We ask that you make every effort to adhere to your Patient Responsibilities and make every effort to meet the agency's expectations as follows:

• Be friendly and respectful of staff and other clients/patients;

• Arrive on time; if you are more than 15 minutes late, we consider you a no-show;

• Keep all scheduled appointments or call at least 24 hours ahead of your scheduled appointment time if you need to cancel or reschedule your appointment; failure to do so will be regarded as a no-show and the No-Show, Late & Cancellation Policy may be implemented;

• Actively participate in your treatment and follow your treatment plan to achieve your identified goals for recovery.

• Alert your provider/clinician if you have concerns or feel your rights have not been properly respected;

• Asking for clear explanations and information in order to make well-informed and educated decisions regarding your care and treatment;

• Respect our facility and make every effort to keep it clean and tidy;

• Follow all rules and guidelines of our agency;

• Inform your provider/clinician of the effectiveness of your treatment;

• Pay your charges/fees/bills promptly;

• Contact the agency if you have any questions or financial issues;

• Provide the agency with the most up-to-date address, phone number(s), email address, health insurance information, employment, and any and all other pertinent patient/client information necessary in order for the provider/clinician to provide effective and comprehensive care;

• Provide your provider/clinician with any changes in your health status as soon as possible after occurrence in order to receive safe and effective services/treatment;

• Convey full information about your health including, but not limited to, medical, psychiatric, and substance use conditions and disorders to your provider/clinician in order to receive safe and effective services/treatment.
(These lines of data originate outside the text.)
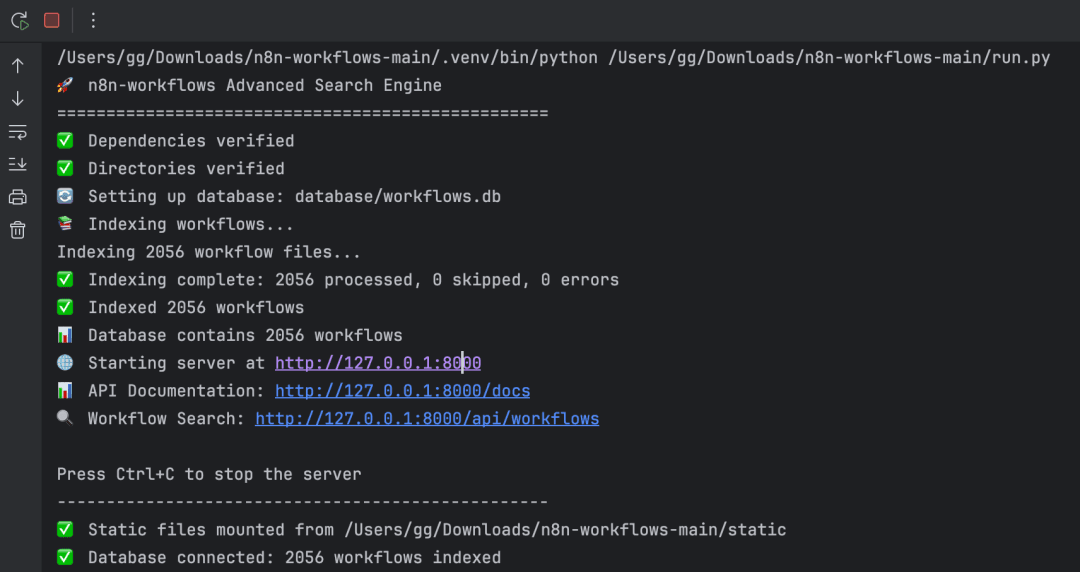
Task: Click the 'Database connected' output line
Action: click(x=279, y=558)
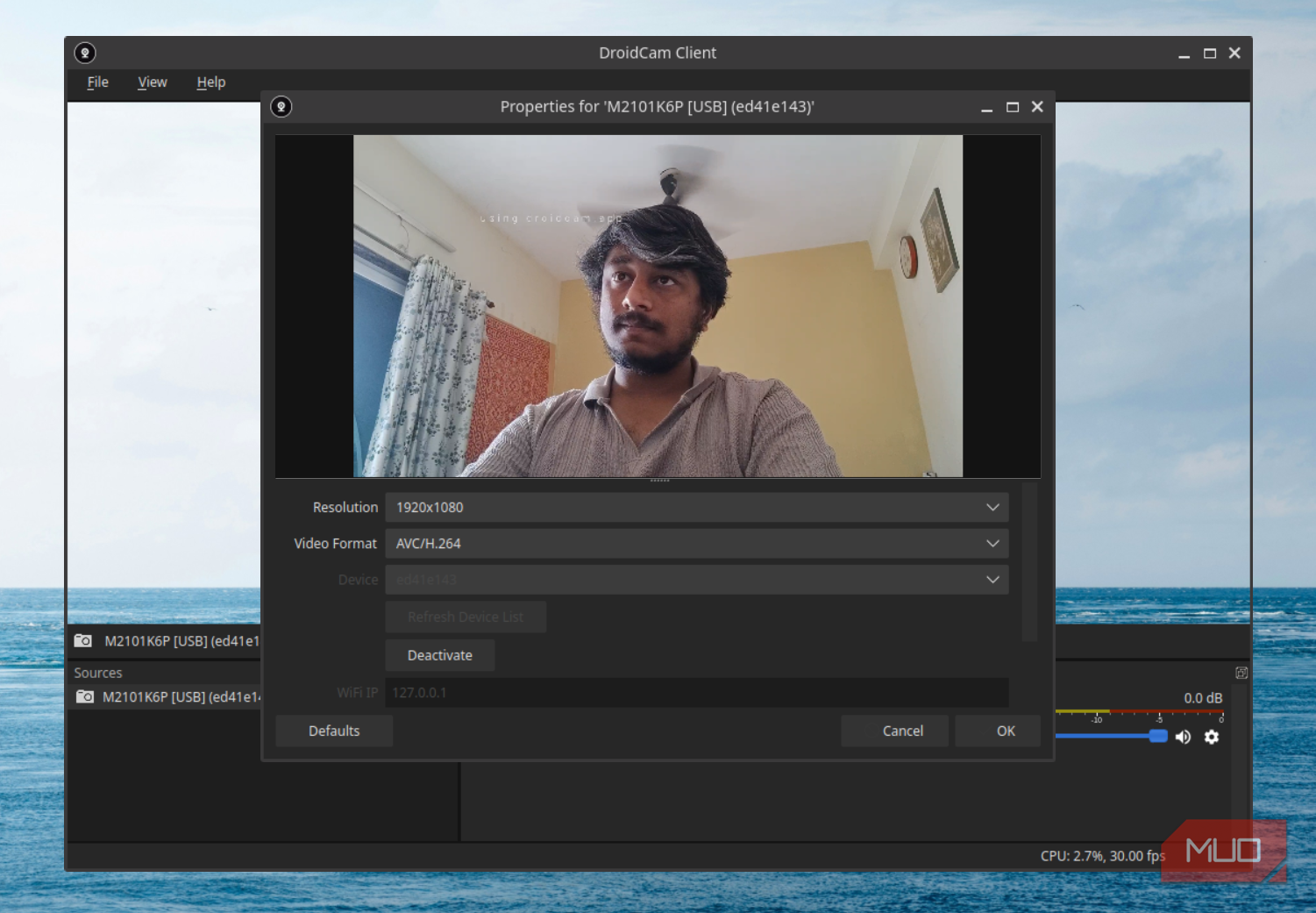The width and height of the screenshot is (1316, 913).
Task: Open the Help menu
Action: [x=210, y=82]
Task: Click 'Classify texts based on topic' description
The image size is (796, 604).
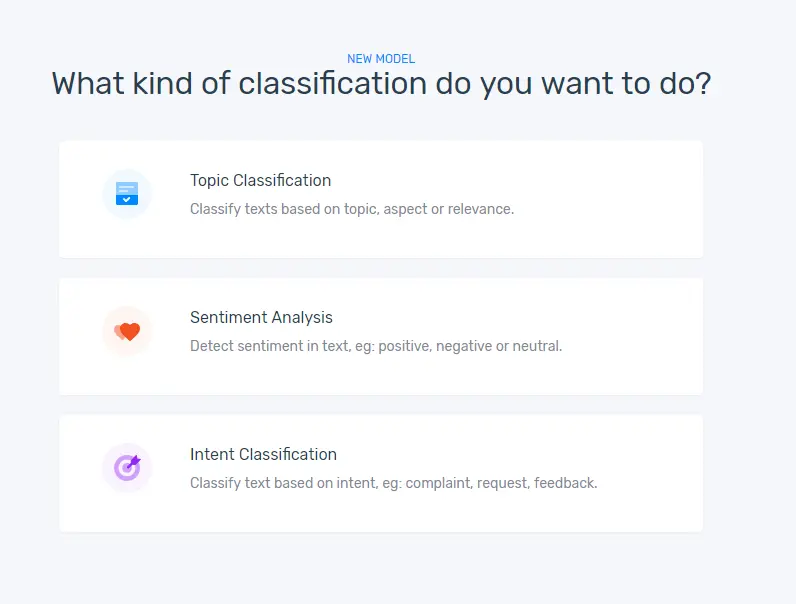Action: (351, 210)
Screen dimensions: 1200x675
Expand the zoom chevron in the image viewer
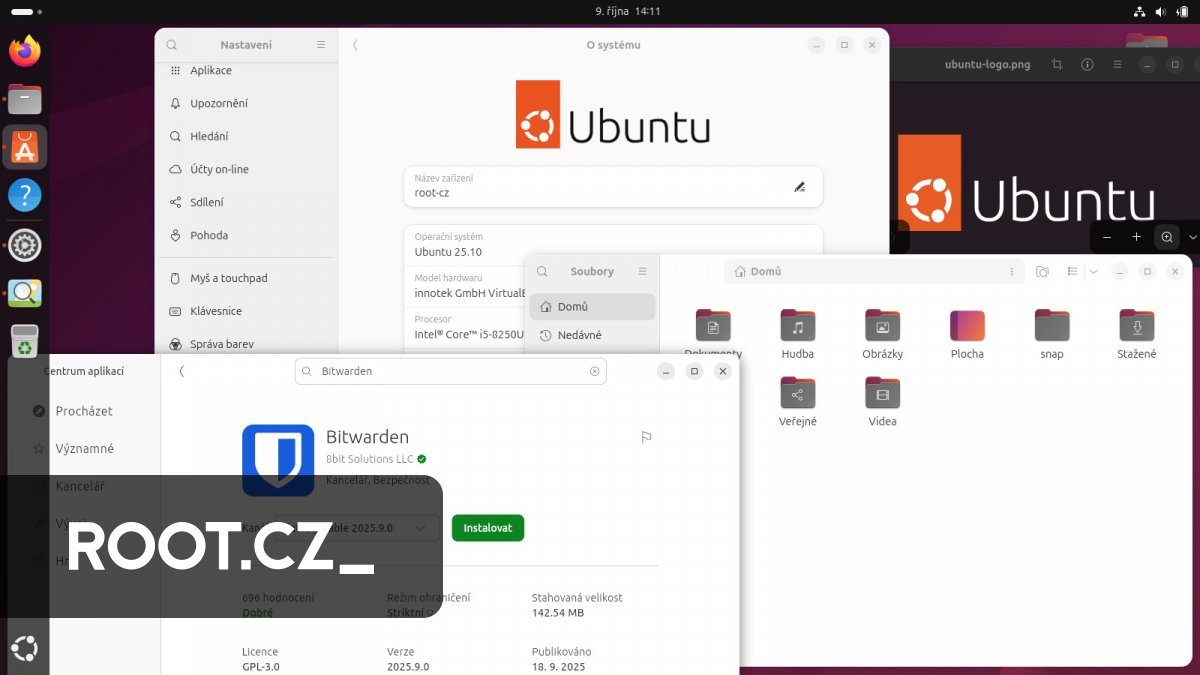tap(1193, 237)
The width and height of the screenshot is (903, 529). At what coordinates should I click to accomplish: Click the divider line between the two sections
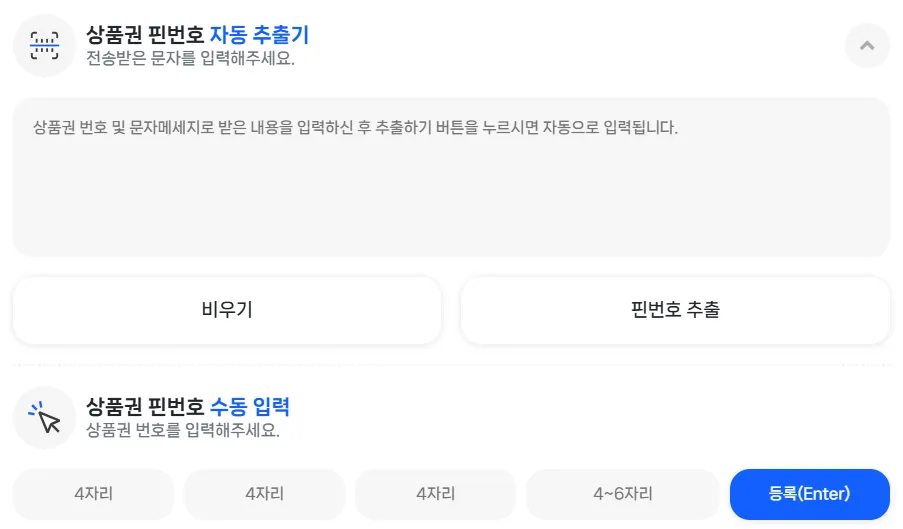(451, 364)
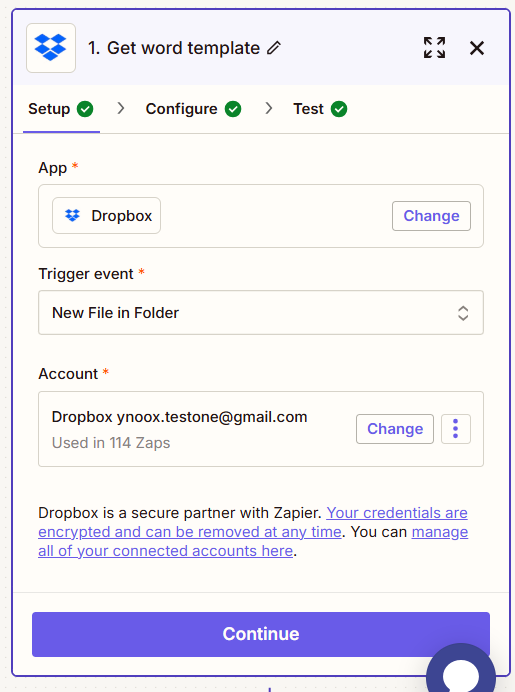Click the Dropbox app chip
The height and width of the screenshot is (692, 515).
coord(106,215)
***Regular attendance and engagement in the treatment process is vital. We expect individuals to keep all scheduled appointments. We have a No-Show, Late, & Cancellation Policy. An alternative scheduling plan will be put into place if you have two (2) consecutive no­ show/late cancellation events within a 60 day period. Clients/Patients who repeatedly cancel, even with notice, may also be provided with an alternative scheduling plan. Alternative scheduling plans will be at the discretion of the provider.***

If you have a concerns or question, you may tell any staff member and expect assistance. It is your right to express a concern or a complaint and receive a quick response. Furthermore, all communications are guaranteed to be handled in a confidential manner. No adverse reaction will occur because of any comments you make. We value your opinion and use all comments, both positive and negative, to improve our services.

Any comments, complaints, concerns, or requests may be put into writing and addressed to:

Rhonda Dolen-Hooker, FNP-BC, PMHNP-BC

5780 Osage Beach Pkwy, Ste 205B

Camdenton, MO 65020

Main (calls): 573.217.4767

Direct (calls and texts): 417.822-7272

After Hours (calls and texts): 573.410.9777

Thank you for entrusting your care to Elite Mental Health & Wellness, LLC!